**Goal of the exercise:** All of the records should be given back exactly and in full.

**The records:**
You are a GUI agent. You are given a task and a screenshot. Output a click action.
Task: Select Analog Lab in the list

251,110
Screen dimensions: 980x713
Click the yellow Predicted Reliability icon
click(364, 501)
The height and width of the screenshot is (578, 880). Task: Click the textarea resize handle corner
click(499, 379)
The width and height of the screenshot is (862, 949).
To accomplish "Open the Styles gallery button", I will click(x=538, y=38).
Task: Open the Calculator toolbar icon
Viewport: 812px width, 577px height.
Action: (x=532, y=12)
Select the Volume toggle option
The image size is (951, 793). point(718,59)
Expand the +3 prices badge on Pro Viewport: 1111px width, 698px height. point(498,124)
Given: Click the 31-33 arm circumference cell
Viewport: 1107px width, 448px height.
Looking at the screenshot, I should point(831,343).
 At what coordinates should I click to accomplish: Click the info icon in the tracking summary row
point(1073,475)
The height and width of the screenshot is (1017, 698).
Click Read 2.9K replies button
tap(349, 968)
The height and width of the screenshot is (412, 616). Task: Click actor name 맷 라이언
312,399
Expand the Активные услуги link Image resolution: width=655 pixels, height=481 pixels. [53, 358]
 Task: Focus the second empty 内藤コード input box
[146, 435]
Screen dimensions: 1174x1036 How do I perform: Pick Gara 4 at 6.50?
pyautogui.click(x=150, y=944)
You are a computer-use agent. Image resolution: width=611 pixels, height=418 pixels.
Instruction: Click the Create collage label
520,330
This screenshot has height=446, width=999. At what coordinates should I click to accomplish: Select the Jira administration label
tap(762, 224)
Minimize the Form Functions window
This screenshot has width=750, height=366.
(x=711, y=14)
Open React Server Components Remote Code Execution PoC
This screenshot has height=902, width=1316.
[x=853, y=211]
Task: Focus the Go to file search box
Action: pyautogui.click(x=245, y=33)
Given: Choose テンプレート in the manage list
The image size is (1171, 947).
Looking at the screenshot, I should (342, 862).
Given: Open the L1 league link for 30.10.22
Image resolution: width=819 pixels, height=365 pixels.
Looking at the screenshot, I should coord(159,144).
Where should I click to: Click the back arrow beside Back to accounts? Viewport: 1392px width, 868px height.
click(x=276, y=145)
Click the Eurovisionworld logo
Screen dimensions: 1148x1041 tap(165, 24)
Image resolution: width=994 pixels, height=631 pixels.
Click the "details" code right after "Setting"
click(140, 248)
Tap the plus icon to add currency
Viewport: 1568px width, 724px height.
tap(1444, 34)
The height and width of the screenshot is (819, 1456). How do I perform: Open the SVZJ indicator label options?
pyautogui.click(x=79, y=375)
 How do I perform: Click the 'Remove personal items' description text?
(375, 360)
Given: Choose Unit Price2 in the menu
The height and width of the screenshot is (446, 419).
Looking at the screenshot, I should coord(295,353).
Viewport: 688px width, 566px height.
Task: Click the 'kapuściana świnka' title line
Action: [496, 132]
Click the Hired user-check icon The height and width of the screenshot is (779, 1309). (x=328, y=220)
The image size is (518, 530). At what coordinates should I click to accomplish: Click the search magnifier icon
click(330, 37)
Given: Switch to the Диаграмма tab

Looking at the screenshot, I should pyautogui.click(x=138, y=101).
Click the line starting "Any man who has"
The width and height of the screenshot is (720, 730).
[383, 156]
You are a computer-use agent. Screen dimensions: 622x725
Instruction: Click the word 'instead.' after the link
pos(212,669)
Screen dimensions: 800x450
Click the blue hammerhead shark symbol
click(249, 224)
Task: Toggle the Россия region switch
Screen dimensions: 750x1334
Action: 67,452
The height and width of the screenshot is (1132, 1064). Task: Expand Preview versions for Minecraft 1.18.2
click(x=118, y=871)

**Your response:**
You are a GUI agent. You are given a task and a screenshot. Output a click action.
Task: Select Analog Lab in the list

251,110
Screen dimensions: 980x713
Click the yellow Predicted Reliability icon
click(364, 501)
The height and width of the screenshot is (578, 880). Task: Click the textarea resize handle corner
click(499, 379)
The width and height of the screenshot is (862, 949).
To accomplish "Open the Styles gallery button", I will click(x=538, y=38).
Task: Open the Calculator toolbar icon
Viewport: 812px width, 577px height.
Action: (x=532, y=12)
Select the Volume toggle option
The image size is (951, 793). point(718,59)
Expand the +3 prices badge on Pro Viewport: 1111px width, 698px height. point(498,124)
Given: Click the 31-33 arm circumference cell
Viewport: 1107px width, 448px height.
Looking at the screenshot, I should point(831,343).
 At what coordinates should I click to accomplish: Click the info icon in the tracking summary row
point(1073,475)
The height and width of the screenshot is (1017, 698).
Click Read 2.9K replies button
tap(349, 968)
The height and width of the screenshot is (412, 616). Task: Click actor name 맷 라이언
312,399
Expand the Активные услуги link Image resolution: width=655 pixels, height=481 pixels. [53, 358]
 Task: Focus the second empty 内藤コード input box
[146, 435]
Screen dimensions: 1174x1036 How do I perform: Pick Gara 4 at 6.50?
pyautogui.click(x=150, y=944)
You are a computer-use agent. Image resolution: width=611 pixels, height=418 pixels.
Instruction: Click the Create collage label
520,330
This screenshot has height=446, width=999. At what coordinates should I click to accomplish: Select the Jira administration label
tap(762, 224)
Minimize the Form Functions window
This screenshot has width=750, height=366.
(x=711, y=14)
Open React Server Components Remote Code Execution PoC
This screenshot has height=902, width=1316.
[x=853, y=211]
Task: Focus the Go to file search box
Action: pyautogui.click(x=245, y=33)
Given: Choose テンプレート in the manage list
The image size is (1171, 947).
Looking at the screenshot, I should (342, 862).
Given: Open the L1 league link for 30.10.22
Image resolution: width=819 pixels, height=365 pixels.
Looking at the screenshot, I should coord(159,144).
Where should I click to: Click the back arrow beside Back to accounts? Viewport: 1392px width, 868px height.
click(x=276, y=145)
Click the Eurovisionworld logo
Screen dimensions: 1148x1041 tap(165, 24)
Image resolution: width=994 pixels, height=631 pixels.
Click the "details" code right after "Setting"
click(140, 248)
Tap the plus icon to add currency
Viewport: 1568px width, 724px height.
tap(1444, 34)
The height and width of the screenshot is (819, 1456). How do I perform: Open the SVZJ indicator label options?
pyautogui.click(x=79, y=375)
 How do I perform: Click the 'Remove personal items' description text?
(375, 360)
Given: Choose Unit Price2 in the menu
The height and width of the screenshot is (446, 419).
Looking at the screenshot, I should coord(295,353).
Viewport: 688px width, 566px height.
Task: Click the 'kapuściana świnka' title line
Action: [496, 132]
Click the Hired user-check icon The height and width of the screenshot is (779, 1309). (x=328, y=220)
The image size is (518, 530). At what coordinates should I click to accomplish: Click the search magnifier icon
click(330, 37)
Given: Switch to the Диаграмма tab

Looking at the screenshot, I should pyautogui.click(x=138, y=101).
Click the line starting "Any man who has"
The width and height of the screenshot is (720, 730).
[383, 156]
You are a computer-use agent. Screen dimensions: 622x725
Instruction: Click the word 'instead.' after the link
pos(212,669)
Screen dimensions: 800x450
Click the blue hammerhead shark symbol
click(249, 224)
Task: Toggle the Россия region switch
Screen dimensions: 750x1334
Action: 67,452
The height and width of the screenshot is (1132, 1064). Task: Expand Preview versions for Minecraft 1.18.2
click(x=118, y=871)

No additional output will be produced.